Hace mil años, en una revista de cómputo, escribí una columna que relacionaba (o intentaba relacionar) la tecnología con las humanidades (uy). Bajo el seudónimo de Adolfo Rojas Ayala, intentaba explicarme algunas contradicciones del espíritu (doble uy). Aquí pego la primera columna, de mayo de 1999, porque creo que viene bien al tiempo que aún estamos viviendo. Se llamaba "Una distancia de siglos". Aquí está, pues:
El poeta y pintor William Blake escribió que todas las deidades residen en el pecho humano, y que el individuo se ha olvidado, por influencia del excesivo peso que les otorgó un día a los bienes terrenales, de los terribles y maravillosos poderes que residen en su interior. De estos últimos tenemos noticia, de vez en cuando, ante una coincidencia, un pequeño o gran milagro, o la intervención de un deus ex machina que se manifiesta y nos salva de la mediocridad, la muerte violenta o el suicidio lento que son la impronta de las grandes y deshumanizadas urbes de nuestros días.
¿A qué viene esta barroca parrafada? Tiene su origen en las imágenes que las pantallas electrónicas ofrecen: la crónica mediatizada de la enésima y absurda guerra de la humanidad contra la humanidad. Sin entrar en disquisiciones que no conducen a nada --tolerancia y medida ante todo--, puede afirmarse que el hmbre continúa siendo el semimono que descubre el poder mortal del hueso como cachiporra, a la vez que encarna el anhelo de alcanzar las estrellas y conocer lo que hay más allá de la negrura (imágenes de 2001: odisea del espacio, de Stanley Kubrick).
Contamos con avances que parecen obra de tecnologías extraterrestres (que lo fueran en realidad probaría que no estamos solos en el Universo, y esta idea también sería consoladora, pero...); sin embargo, continúan acompañándonos hambres, guerras, enfermedades y muertes inútiles al por mayor, jinetes apocalípticos que ahora son más visibles porque aparecen en un entorno de supuesta armonía y globalización.
Odios, envidias, intolerancia: humanidad. Pero también amor y amores, solidaridades varias e impresionantes, y fantasías y artes y un yo que se maravilla ante los crepúsculos y ante la espléndida arquitectura de un gato que se despereza.
Y sí, de pronto es palpable que, con todo y todo, el hombre no ha sido capaz de moverse a la par de la tecnología que surge de sus manos. Lo mismo da una muerte con una quijada de burro que otra con megatones. El resultado es el mismo: el dolor, la vergüenza, la nada.
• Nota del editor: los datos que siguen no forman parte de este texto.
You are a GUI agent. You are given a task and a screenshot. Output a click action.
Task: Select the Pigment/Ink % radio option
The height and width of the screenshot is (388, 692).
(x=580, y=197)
Por supuesto, no es el camino abandonar o rechazar la tecnología. No: ésta es una de las grandes cosas que el hombre ha creado, y mejora las vidas de millones de personas. El problema es que la evolución no ha sido total, y en ocasiones sólo cambia la manera en que la carne y los huesos se transforman.
¿Qué vía seguir? Aquella que permita a quien lo desee, así sea por un mínimo instante, reencontrarse con las deidades olvidadas y salvar la distancia de siglos entre los hombres y los hombres.